El negocio legal del cannabis mueve alrededor de 50.000 millones de euros al año, en buena parte gracias a la regulación integral (incluido el uso recreativo) de un gigante del G-8 como es Canadá, que de este modo seguía a Uruguay. Además de esos dos países, esa lista de los que de una manera u otra ya lo regulan, entre otros incluye a Estados Unidos, Israel, Australia, Suiza, Países Bajos, Italia, Alemania, República Checa, Croacia, Dinamarca, Finlandia, Noruega, Polonia, Suecia, Luxemburgo y Portugal. No deja de ser ridículo que a todos ellos España les diga que no tienen ni idea, que no hay evidencias de ningún valor terapéutico en el cannabis, que esos 120.000 pacientes con esclerosis múltiple, epilepsia, cáncer o dolor crónico que aquí ya se lo autoadministran, en realidad están equivocados.

La Universidad Autónoma de Barcelona calcula que el Estado podría ingresar unos 3.300 millones de euros anuales en impuestos y cotizaciones si hubiera seguido la tendencia de nuestro entorno y hubiéramos regulado su uso medicinal. En lugar de ello, se ha dedicado a multar, perseguir y criminalizar a cultivadores y usuarios, a cerrar clubes y asociaciones gracias a la Ley Mordaza. Lo grave es que al mismo tiempo que negaba, y niega, el valor terapéutico, el Gobierno ha concedido licencias de exportaciones para uso médico a la antes mencionada Alcaliber, propiedad el millonario Juan Abelló y que ya cuenta con el monopolio del opio en España.

Por alguna razón, emborracharse a la vista de cualquiera en una terraza de un bar, o celebrar la Navidad bebiendo vino y cava delante de nuestros hijos en una cena familiar, es mejor que fumarse un porro en la playa.

Ahora, cuando el Estado quiera coger ese tren, se encontrará que su cerrazón ha perjudicado a los investigadores y cultivadores del país y ha permitido que el pastel se lo coman los grandes oligopolios. Esa ceguera incompresible, me temo, va de la mano de otra de orden moral, por mucho que el Gobierno de Sánchez la disfrace de cientificismo.

El uso recreativo

El sector del Gobierno de Unidas Podemos lleva tiempo trabajando en una ley que regule el uso integral del cannabis: medicinal y también recreativo. La ley que tenemos en España permite el autoconsumo en las viviendas e incluso el autocultivo... si tu planta no se ve desde la calle. Esa ambigüedad no es sino reflejo de una doble moral, de una hipocresía que dura ya demasiado tiempo.

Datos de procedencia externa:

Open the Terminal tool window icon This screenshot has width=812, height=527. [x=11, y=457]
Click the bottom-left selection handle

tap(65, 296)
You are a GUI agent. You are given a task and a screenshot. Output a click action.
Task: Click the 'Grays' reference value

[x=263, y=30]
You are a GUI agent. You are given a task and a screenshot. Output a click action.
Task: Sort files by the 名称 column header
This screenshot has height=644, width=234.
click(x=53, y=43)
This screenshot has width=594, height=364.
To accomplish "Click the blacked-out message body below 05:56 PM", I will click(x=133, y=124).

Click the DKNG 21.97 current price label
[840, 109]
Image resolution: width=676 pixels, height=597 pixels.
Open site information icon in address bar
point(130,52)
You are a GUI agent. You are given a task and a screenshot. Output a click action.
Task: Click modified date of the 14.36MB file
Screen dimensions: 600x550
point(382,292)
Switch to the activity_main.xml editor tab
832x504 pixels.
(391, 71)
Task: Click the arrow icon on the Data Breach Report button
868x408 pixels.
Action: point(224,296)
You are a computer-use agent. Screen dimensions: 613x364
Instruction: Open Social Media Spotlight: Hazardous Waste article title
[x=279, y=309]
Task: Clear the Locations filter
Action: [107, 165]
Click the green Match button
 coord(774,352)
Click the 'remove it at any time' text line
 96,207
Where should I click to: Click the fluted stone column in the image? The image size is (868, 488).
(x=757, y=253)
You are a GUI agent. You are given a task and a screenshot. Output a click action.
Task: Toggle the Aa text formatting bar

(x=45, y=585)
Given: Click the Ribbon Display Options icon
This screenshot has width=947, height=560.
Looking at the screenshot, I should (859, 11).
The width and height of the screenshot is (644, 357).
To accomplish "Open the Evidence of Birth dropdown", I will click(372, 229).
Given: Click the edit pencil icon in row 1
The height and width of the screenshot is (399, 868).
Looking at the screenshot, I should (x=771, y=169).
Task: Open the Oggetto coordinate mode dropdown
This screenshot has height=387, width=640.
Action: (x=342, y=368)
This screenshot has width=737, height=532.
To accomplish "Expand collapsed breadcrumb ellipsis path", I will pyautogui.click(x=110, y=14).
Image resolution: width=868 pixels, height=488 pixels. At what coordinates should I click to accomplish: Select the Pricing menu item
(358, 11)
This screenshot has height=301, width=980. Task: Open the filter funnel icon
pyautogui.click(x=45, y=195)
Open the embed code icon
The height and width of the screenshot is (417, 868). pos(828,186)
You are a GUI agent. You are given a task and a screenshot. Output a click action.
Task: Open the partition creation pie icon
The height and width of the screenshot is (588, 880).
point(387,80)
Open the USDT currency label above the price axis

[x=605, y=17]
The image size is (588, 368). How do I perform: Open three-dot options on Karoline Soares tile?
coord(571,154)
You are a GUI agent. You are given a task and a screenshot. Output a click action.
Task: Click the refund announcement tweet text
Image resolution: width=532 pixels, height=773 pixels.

La propia ONU calcula que en el mundo hay 200 millones consumidores habituales de cannabis, y muy probablemente se queda corta. No hay ninguna razón social ni sanitaria para criminalizarlos mientras, como en nuestro caso, el Estado grave el consumo de drogas mucho más perniciosas. Es el caso del tabaco, que provoca 60.000 muertes anuales en España, y el alcohol, implicado en casi la mitad de los fallecimientos por accidente de tráfico. Estamos hablando, por tanto, de drogas perfectamente legales que provocan terribles enfermedades y perturban, a menudo con resultados fatales, la convivencia. Por alguna razón, emborracharse a la vista de cualquiera en una terraza de un bar, o celebrar la Navidad bebiendo vino y cava delante de nuestros hijos en una cena familiar, es mejor que fumarse un porro en la playa.

Cuando se pretende justificar semejante dislate se apela a que se trata de una cuestión cultural, una costumbre arraigada, parte de nuestra esencia. Sería demasiado largo explicar aquí las políticas que sobre las drogas han guiado el último siglo, y cuánto de intereses económicos y de otro orden han marcado las regulaciones. En cualquier caso, parece que la ley que prepara Unidas Podemos no prosperará en todos sus postulados. Al fin y al cabo se trata de eso, de cultura, ¿no?, y en el Estado español parece que, según el Gobierno, es parte de nuestra idiosincrasia que ¿decenas de miles, centenares, millones? de personas consuman clandestinamente. A buen seguro muchos de esos ministros y ministras prohibicionistas prefieren fumarse sus canutos en la intimidad de sus pisazos. Porque ellos no son fumetas, ni moros, ni yonkis, ni perroflautas… Claro, solo son hipócritas.